Blogging is fundamentally Postmodern

Blogging is fundamentally Postmodern
In my studies of Postmodernism and attempting to apply it to today’s culture, I often come up against a dividing line between it and Modernism. The two cultures live side-by-side — with Modernism on the descent and Postmodernism on the ascent — and clashes between the two are usually obscured by the rush of life. When I am able to see the conflict, it’s generally when logic and reason attempt to understand or define things Postmodern. It just doesn’t work, and it sticks out like a sore thumb.

This is the case in the ongoing discussion of the phenomenon of blogs and blogging. The idea of interconnected citizen journalists and the role they can (and do) play in the business of news is simply unapproachable to the Modernist mind. Even people who do “get it” fall into hierarchical thinking, because that’s the way we’ve all grown up and have been trained. A case in point is an op-ed piece in The Star-Ledger by Jeff Jarvis. Jeff is a very smart guy with a deep background in the media. He’s also a prolific blogger and considered by many to be somewhat of an authority on the subject. His blog is in my RSS reader, and I pay daily attention to what he says. In a Postmodern sense, you might say he’s a member of my “tribe.”

But in this piece, he makes what I think is a Modernist judgment about the future potential of blogs. To establish context, he’s writing about Howard Dean’s use of blogs in the race for the Democratic Presidential nomination. His point is that Dean’s blogs only allowed him to hear from his supporters, which may have given him a false sense of political reality and, therefore, contributed to his 3rd-place finish in Iowa.

Weblogs — the citizens’ weblogs outside the Dean tent — could have helped Dean avoid these pitfalls. For the true strength of weblogs is that their links bring you fresh information, diverse perspectives, and the real buzz of what the people are saying.

That is why the first response of those in power — in politics or media or business — should not necessarily be to write weblogs but instead to just sit down and read them. For the first time in centuries, weblogs have given citizens the power of the platform and the printing press. It is their turn to speak, and it is time for the powerful to listen.

I love, respect and admire Jeff’s idealism, but there’s a problem. Reading citizen blogs to get an overall sense of how the public feels is impossible. It’s a fulltime job reading Jeff’s own blog, let alone hundreds or thousands of others. That means, there would have to be a filter or an A-list, B-list, etc., and both ideas are contrary to the very essence of blogging.

If blogging in any way results in power and influence to the few or even layered power, it will ultimately self-destruct as just another form of mass market communications.
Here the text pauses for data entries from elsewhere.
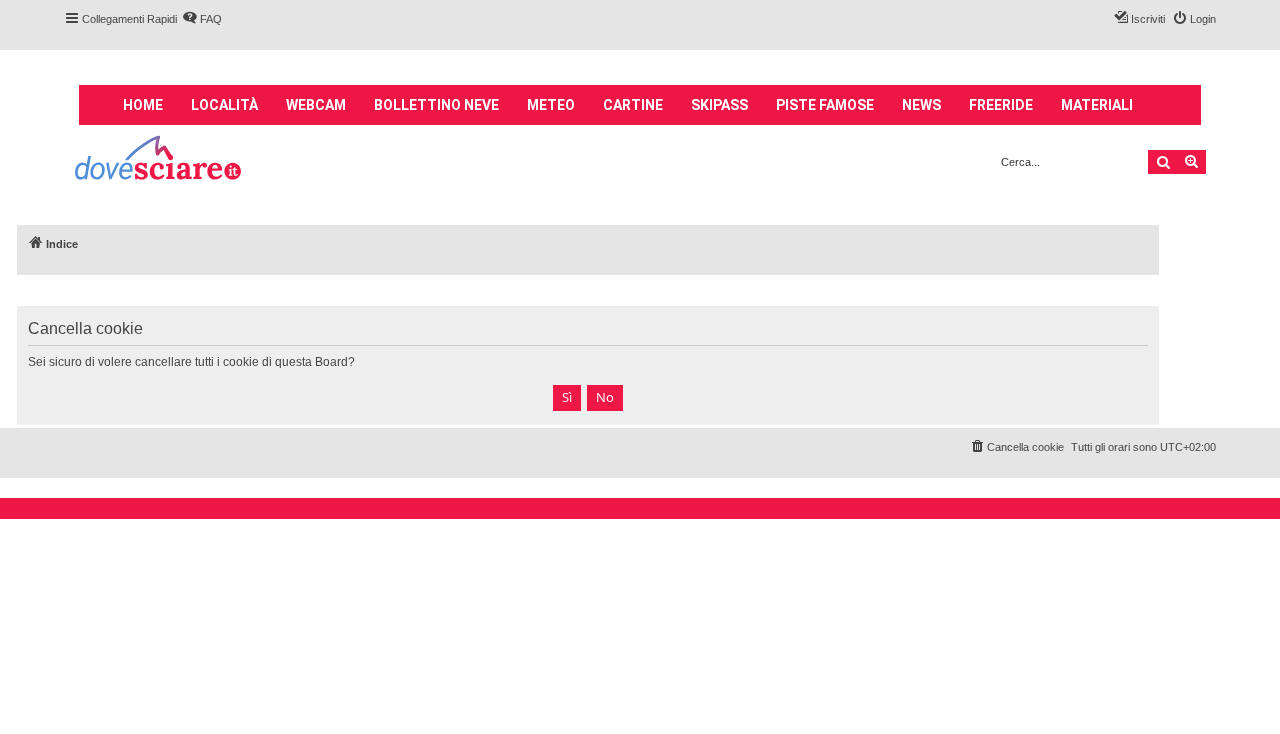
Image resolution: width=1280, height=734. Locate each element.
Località (224, 105)
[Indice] (159, 160)
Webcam (316, 105)
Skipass (719, 105)
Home (143, 105)
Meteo (551, 105)
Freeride (1001, 105)
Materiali (1097, 105)
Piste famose (825, 105)
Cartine (633, 105)
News (921, 105)
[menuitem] (202, 19)
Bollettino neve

The beauty of blogs is that they put the reader right on the street with the people. An overview (such a Modernist term!) requires separation, and therein lies the rub.

The problem is that no matter how you stack it in a Modernist world, the pyramid has a very wide bottom, and blending the Modern with the Postmodern is always a risky task. Blogs are anti-hierarchy, so we ought not be surprised if a hierarchical “read” is problematic. This is why trying to predict how these things “fit” into an institutional world often makes the “fitter” end up looking like a fool.

The Internet (the people thereof) simply will not and cannot be manipulated for individual gain, and that is the real lesson of Jeff’s piece. Howard Dean’s legacy (that is, Joe Trippi’s and Jim Moore’s) is that of trailblazer in the early history of this new communications form. That alone is sufficient for my respect.

Comments

  1. I share your feelings about Jeff and about this particular point he makes. I agree with you. The campaign does read blogs, but the most important direction is not up but out: blogs connect Dean supporters to one another. That’s their real importance to a political campaign, IMO. As a way of listening to the opinions of individuals they don’t scale much better than snail mail does.

  2. Susan Korbel says:

    Analyzing the role of blogging in Dean’s campaign is useful, but should not viewed out of context with the rest of the campaign’s outreach — their massive e-mail strategy which was great but at times very frustrating — it was impossible to get a response to the 3-5 e-mails blurting at me begging for money every day — when I did respond, I would get an auto response saying that they couldn’t/didn’t have the resources to respond to every e-mail. It gave me the impression that the campaign was, after all, still very one-way and hierarchical, which made the hype about radical use of new media sound/feel very disingenuous. Until somebody figures out how to solve the e-mail/interaction overload, I think they should scrap it as a communications tool.